Was wird aus der Königsklasse in der Le-Mans-Szene, der LMP1-Klasse? Diese Frage ist einer der aktuellen Brennpunkte in der internationalen Sportwagen-Landschaft. Eine Antwort soll schon bald präsentiert werden, geht es nach WEC-Boss Gerard Neveu und ACO-Präsident Pierre Fillon. Beide wohnten am Wochenende dem 24-Stunden-Rennen in Daytona bei. Auch der Dialog mit den IMSA-Bossen stand dabei auf dem Programm.

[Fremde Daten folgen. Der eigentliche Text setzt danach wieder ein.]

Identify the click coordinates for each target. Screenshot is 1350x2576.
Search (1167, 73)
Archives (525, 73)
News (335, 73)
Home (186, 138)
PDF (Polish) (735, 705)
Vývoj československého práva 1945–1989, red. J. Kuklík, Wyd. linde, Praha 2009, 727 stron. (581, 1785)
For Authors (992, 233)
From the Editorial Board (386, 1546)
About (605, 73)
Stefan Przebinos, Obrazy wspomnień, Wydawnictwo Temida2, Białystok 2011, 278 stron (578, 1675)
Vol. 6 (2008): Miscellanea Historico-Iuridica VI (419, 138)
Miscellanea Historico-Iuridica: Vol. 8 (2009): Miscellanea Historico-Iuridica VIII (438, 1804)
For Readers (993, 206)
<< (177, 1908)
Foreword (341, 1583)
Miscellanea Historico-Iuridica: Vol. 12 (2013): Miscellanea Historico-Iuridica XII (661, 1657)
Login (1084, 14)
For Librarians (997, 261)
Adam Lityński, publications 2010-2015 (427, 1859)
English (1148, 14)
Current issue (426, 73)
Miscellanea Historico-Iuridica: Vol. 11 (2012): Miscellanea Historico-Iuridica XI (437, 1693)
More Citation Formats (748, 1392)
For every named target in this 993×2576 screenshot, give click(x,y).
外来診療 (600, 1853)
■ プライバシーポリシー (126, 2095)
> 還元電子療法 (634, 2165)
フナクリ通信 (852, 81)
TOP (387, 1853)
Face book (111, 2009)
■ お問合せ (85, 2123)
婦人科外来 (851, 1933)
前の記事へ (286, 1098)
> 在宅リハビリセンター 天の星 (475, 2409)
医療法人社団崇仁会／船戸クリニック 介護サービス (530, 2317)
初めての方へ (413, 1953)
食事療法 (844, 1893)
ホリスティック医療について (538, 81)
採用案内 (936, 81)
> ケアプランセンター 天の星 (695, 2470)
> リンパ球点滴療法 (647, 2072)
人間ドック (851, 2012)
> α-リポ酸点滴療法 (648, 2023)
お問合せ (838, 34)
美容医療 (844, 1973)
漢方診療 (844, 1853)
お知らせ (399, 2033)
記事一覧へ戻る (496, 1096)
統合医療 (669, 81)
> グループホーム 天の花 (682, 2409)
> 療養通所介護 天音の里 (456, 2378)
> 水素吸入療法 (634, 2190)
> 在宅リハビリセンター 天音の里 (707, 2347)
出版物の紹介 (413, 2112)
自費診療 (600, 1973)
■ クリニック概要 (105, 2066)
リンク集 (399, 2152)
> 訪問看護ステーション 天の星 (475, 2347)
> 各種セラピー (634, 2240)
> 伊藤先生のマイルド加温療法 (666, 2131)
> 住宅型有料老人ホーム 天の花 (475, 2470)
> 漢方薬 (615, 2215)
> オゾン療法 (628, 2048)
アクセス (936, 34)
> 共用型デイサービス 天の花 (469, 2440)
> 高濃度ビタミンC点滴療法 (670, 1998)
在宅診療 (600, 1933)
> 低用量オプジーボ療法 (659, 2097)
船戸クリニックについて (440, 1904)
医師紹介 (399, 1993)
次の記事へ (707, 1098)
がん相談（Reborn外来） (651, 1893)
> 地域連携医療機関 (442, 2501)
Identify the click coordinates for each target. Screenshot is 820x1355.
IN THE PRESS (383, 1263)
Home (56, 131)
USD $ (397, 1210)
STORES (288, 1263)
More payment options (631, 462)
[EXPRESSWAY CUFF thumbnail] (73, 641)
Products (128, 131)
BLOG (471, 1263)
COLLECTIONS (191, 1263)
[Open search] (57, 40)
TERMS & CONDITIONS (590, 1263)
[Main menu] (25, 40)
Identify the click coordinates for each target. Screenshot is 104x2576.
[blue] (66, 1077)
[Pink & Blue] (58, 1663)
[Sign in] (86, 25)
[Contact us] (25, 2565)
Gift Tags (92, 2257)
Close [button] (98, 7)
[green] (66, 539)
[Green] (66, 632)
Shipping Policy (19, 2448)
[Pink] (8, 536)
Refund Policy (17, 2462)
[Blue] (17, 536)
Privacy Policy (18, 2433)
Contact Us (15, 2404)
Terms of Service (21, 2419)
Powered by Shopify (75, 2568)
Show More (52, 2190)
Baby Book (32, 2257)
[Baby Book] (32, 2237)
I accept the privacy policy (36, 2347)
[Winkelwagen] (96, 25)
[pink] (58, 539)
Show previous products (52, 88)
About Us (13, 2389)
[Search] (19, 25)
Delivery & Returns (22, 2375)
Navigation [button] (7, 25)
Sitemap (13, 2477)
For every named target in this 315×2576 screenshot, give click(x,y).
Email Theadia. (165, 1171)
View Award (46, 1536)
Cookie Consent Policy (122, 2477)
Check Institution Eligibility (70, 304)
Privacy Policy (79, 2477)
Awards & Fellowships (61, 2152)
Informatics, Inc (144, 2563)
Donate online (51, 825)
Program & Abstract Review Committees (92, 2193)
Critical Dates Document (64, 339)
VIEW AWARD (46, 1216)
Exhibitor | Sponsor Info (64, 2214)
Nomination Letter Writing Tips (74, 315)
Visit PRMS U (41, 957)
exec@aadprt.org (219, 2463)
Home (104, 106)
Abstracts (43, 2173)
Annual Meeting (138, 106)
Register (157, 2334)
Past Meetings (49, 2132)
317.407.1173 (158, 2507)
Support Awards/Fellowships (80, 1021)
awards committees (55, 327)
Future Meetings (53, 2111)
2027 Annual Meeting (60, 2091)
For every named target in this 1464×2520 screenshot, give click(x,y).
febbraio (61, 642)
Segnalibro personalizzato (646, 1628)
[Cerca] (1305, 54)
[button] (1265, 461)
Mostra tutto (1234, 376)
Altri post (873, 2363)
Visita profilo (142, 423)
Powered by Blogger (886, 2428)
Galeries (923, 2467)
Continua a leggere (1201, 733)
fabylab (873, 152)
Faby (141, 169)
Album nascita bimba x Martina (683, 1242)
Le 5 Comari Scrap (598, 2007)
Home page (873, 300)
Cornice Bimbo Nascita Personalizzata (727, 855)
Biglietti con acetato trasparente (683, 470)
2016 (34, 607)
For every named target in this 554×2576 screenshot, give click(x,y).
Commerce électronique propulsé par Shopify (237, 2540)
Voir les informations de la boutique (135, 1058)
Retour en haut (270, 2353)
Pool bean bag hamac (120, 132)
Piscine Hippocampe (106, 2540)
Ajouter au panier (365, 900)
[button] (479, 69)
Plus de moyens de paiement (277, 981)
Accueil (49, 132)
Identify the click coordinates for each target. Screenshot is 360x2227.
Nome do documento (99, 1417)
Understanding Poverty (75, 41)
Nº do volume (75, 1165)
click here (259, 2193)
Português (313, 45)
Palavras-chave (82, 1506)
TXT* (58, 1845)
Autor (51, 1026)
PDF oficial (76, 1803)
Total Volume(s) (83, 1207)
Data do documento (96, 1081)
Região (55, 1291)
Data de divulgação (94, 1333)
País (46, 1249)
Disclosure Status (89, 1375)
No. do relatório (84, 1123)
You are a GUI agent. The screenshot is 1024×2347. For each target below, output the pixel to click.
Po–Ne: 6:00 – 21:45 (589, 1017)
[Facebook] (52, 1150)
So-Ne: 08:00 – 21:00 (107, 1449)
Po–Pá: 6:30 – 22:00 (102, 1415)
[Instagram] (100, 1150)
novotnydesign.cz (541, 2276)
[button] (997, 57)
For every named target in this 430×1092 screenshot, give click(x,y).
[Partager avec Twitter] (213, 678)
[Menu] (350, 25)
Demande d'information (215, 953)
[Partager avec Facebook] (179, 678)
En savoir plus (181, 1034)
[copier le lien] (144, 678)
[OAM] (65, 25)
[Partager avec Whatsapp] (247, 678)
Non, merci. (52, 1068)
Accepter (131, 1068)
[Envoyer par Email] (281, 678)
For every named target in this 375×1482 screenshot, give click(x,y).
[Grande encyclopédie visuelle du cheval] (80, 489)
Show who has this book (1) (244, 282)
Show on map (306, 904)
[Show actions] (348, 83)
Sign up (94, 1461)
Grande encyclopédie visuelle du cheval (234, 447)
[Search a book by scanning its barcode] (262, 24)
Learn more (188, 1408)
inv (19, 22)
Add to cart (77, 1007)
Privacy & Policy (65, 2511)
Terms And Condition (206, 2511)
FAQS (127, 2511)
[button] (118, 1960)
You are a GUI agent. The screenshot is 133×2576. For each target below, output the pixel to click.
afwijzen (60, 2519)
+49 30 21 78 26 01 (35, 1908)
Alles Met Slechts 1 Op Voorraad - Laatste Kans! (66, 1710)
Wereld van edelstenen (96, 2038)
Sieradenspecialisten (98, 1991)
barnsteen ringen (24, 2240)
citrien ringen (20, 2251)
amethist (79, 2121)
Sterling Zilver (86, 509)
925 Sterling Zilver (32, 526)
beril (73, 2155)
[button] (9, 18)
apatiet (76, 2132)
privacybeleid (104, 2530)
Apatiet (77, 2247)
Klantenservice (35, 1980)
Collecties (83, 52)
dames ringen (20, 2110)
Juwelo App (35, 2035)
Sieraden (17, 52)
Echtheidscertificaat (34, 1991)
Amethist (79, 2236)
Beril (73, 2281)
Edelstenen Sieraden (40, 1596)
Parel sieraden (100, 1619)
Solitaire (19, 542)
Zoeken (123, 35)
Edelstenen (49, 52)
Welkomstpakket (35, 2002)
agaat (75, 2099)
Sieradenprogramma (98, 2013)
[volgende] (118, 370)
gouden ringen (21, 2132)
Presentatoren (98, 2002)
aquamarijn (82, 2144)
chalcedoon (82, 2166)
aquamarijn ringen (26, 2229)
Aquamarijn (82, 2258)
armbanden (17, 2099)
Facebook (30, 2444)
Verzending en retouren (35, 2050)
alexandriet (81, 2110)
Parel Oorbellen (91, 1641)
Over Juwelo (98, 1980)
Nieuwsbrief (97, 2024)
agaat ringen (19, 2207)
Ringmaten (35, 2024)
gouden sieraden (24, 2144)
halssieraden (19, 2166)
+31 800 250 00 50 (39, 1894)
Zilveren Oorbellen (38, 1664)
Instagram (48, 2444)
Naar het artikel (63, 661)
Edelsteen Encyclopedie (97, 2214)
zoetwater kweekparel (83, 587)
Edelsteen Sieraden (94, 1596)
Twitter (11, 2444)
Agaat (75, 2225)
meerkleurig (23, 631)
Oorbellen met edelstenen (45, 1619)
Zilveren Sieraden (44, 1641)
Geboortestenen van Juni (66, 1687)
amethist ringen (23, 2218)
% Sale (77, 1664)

Das Ziel ist klar: Man will die Möglichkeiten für ein einheitliches Reglement evaluieren. Die beteiligten Hersteller fordern dies mit Nachdruck, erst in der vergangenen Woche in Person von McLaren-Boss Zak Brown. "Es wäre im Interesse aller, ein gemeinsames Regelwerk zu haben", so Brown im Rahmen der 24h von Daytona. Ins selbe Horn stößt nun Neveu. "Wir versuchen es, denn es macht Sinn, dass der ACO und die IMSA gemeinsam den gleichen Weg gehen", erklärte der WEC-Boss im Gespräch mit 'Sportscar365'.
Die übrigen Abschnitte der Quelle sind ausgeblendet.